- Opening Delimiter -

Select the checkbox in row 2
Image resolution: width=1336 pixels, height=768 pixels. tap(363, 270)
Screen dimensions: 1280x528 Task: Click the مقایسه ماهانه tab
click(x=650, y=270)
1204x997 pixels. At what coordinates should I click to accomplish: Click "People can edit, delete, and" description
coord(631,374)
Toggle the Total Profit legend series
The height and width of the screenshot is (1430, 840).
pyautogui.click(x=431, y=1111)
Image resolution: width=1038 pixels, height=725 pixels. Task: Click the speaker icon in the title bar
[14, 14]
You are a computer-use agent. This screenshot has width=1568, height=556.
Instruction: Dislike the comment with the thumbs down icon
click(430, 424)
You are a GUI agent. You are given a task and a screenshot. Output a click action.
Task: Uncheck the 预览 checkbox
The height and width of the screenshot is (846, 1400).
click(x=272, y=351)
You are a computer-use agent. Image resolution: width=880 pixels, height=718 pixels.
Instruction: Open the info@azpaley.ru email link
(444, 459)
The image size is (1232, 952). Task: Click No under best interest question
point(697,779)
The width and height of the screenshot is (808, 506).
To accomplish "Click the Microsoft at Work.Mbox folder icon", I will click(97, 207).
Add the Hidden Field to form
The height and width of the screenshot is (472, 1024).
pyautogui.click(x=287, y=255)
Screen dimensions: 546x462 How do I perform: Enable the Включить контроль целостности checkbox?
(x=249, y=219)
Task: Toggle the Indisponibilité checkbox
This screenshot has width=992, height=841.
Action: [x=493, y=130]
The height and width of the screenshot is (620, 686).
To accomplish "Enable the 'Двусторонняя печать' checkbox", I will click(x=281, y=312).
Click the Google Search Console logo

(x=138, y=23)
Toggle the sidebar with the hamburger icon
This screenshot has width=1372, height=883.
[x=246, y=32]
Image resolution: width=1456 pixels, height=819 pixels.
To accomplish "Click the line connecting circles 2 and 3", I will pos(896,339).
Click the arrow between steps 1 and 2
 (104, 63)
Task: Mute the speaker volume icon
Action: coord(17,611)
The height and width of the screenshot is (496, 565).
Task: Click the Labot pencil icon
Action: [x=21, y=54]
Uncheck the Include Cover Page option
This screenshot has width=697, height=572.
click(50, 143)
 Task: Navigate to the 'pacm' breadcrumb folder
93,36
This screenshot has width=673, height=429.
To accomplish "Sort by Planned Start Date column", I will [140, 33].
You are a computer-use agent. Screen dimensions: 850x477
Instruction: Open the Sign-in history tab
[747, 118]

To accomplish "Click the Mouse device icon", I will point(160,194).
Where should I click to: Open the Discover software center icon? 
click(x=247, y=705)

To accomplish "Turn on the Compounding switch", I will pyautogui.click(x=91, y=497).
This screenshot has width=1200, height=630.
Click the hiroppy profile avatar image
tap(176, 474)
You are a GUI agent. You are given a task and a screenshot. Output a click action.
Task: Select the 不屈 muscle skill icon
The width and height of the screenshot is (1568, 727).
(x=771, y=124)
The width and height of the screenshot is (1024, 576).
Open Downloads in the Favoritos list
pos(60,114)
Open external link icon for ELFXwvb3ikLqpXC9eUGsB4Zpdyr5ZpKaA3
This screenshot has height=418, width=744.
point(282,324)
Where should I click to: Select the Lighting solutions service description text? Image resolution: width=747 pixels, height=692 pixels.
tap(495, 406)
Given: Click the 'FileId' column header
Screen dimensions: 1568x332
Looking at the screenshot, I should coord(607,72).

- Closing Delimiter -

**Directions for this task**
Beginning at the line with "Uncheck the Include Cover Page option", write out each line exactly as it stands until the listing ends, and add nothing.

**Reply to the task**
Uncheck the Include Cover Page option
This screenshot has width=697, height=572.
click(50, 143)
 Task: Navigate to the 'pacm' breadcrumb folder
93,36
This screenshot has width=673, height=429.
To accomplish "Sort by Planned Start Date column", I will [140, 33].
You are a computer-use agent. Screen dimensions: 850x477
Instruction: Open the Sign-in history tab
[747, 118]

To accomplish "Click the Mouse device icon", I will point(160,194).
Where should I click to: Open the Discover software center icon? 
click(x=247, y=705)

To accomplish "Turn on the Compounding switch", I will pyautogui.click(x=91, y=497).
This screenshot has width=1200, height=630.
Click the hiroppy profile avatar image
tap(176, 474)
You are a GUI agent. You are given a task and a screenshot. Output a click action.
Task: Select the 不屈 muscle skill icon
The width and height of the screenshot is (1568, 727).
(x=771, y=124)
The width and height of the screenshot is (1024, 576).
Open Downloads in the Favoritos list
pos(60,114)
Open external link icon for ELFXwvb3ikLqpXC9eUGsB4Zpdyr5ZpKaA3
This screenshot has height=418, width=744.
point(282,324)
Where should I click to: Select the Lighting solutions service description text? Image resolution: width=747 pixels, height=692 pixels.
tap(495, 406)
Given: Click the 'FileId' column header
Screen dimensions: 1568x332
Looking at the screenshot, I should coord(607,72).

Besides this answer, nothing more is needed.